▶ [Document excerpt]
━━━━━━━━
====== Encoding Information in Video Frames ======

  * Content is encoded into base64 prior to transmission.
  * We fix the frame size in 640x480 (common VGA resolution)

====== Overlaying information in the background video ======
We have 2 approaches for overlaying payload on a video:

  * **Spatial domain:** The overlay has a given fixed size which occludes a portion of the background video. To retain the background video characteristics, the modified video must only be overlayed by a given fraction. Motion vector estimation for the overlay is expected to be different than that of the regular background video, either by introducing movement where it originally did not occur, either by occluding rapid movement scenes.
{{  covert:matrix2.png?320x240  }}
  * **Frequency domain:** The overlay could occupy all the background video area. Instead of completely occluding the background video, the overlay could be applied with a given alpha channel so that motion vector estimation gets close to that of the background video. (This means differences in color, however. How does that translate into H264 encoding differences and unobservability?)
{{  covert:matrix.png?320x240  }}

====== Overlay matrix construction ======

===== A Bit per Pixel =====
A first approach to encode information into a frame's pixels was to encode a data bit into each available pixel. Using a black/white color scheme for 0 and 1, respectively, a 640x480 SD frame could hold about 38,4 KB of data.

This represents the maximum capacity of this scheme. However, once a video is encoded and decoded by Skype at both ends, the final image we obtain exhibits a lot of color blending between adjacent pixels. This means that a pixel between a black and white one can be gray and we are left clueless about it's true value.
━━━━━━━━
▶ [Tasks to perform]
1: Could you retype the part of the video-frame encoding notes starting with "This represents the" and going on through "it's true value.", word for word?
2: In the video-frame encoding notes, can you recast the paragraph beginning "Spatial domain:" as a short list that keeps its main facts?

▶ [Given information]
━━━━━━━━
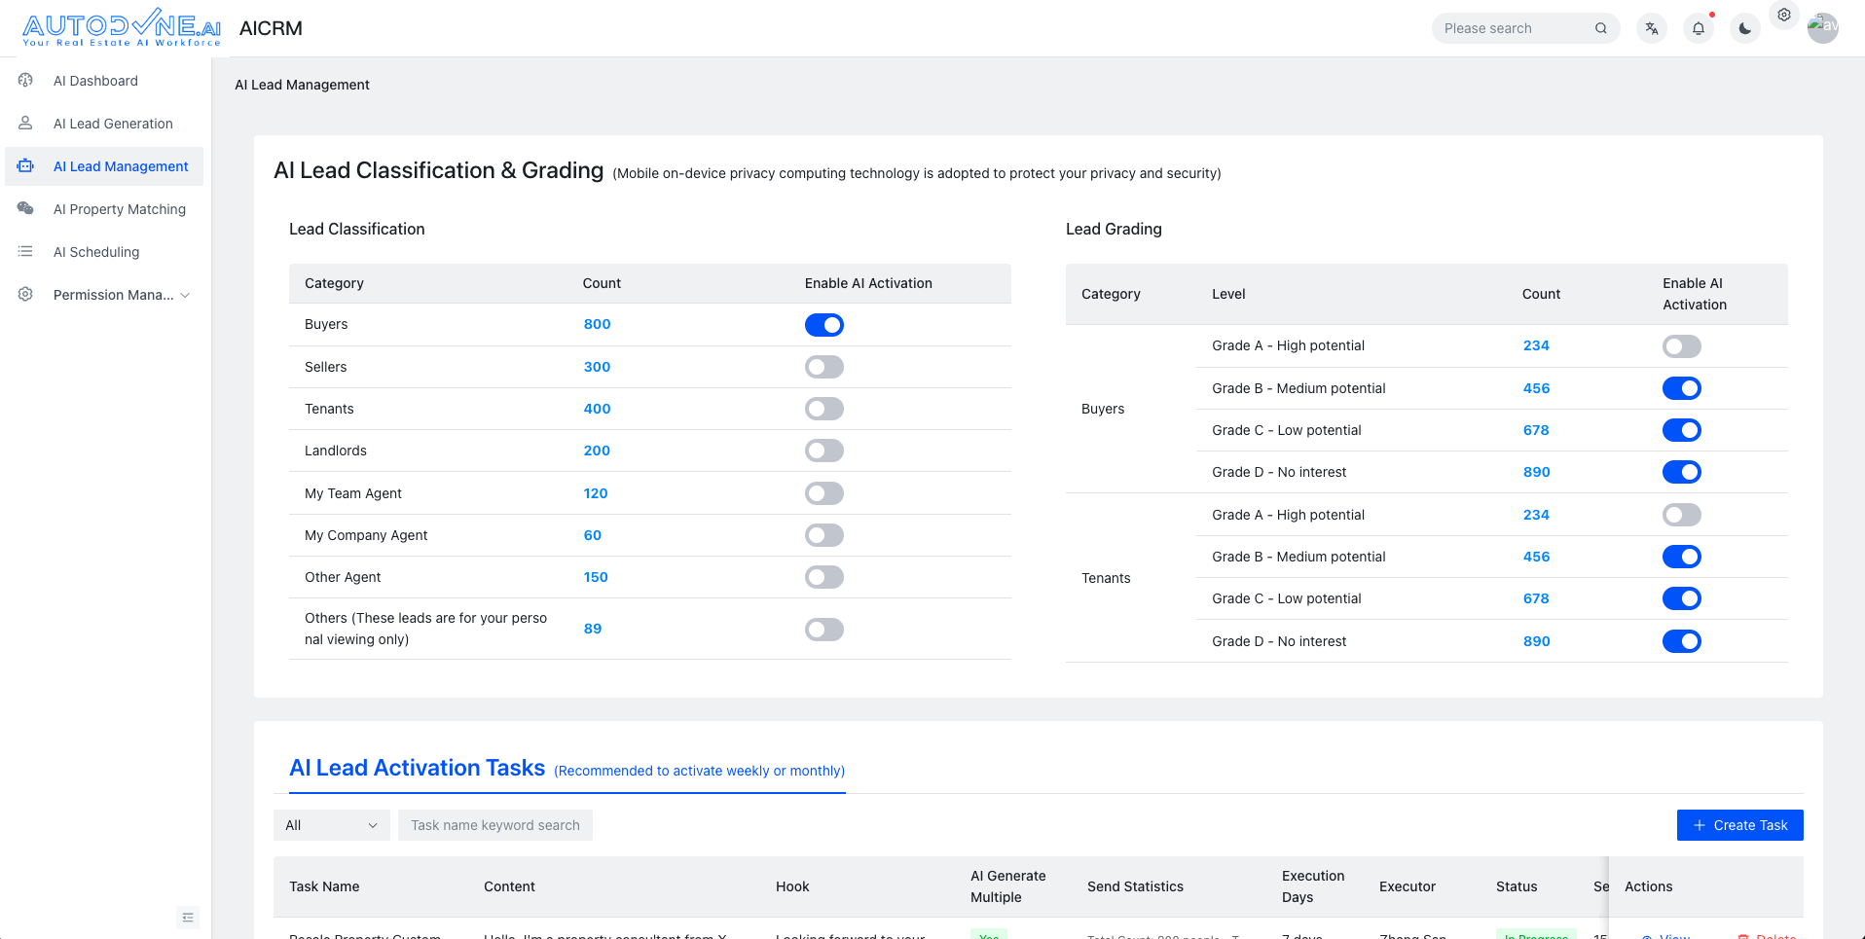Click the task name keyword search field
━━━━━━━━
▶ [Solutions per task]
1:
This represents the maximum capacity of this scheme. However, once a video is encoded and decoded by Skype at both ends, the final image we obtain exhibits a lot of color blending between adjacent pixels. This means that a pixel between a black and white one can be gray and we are left clueless about it's true value.

2:
- The overlay has a fixed size and hides part of the background video.
- To keep the background video's characteristics, only a given fraction of the video may be overlaid.
- Motion vector estimation for the overlay is expected to differ from that of the background video, either by adding movement where there was none or by hiding scenes with rapid movement.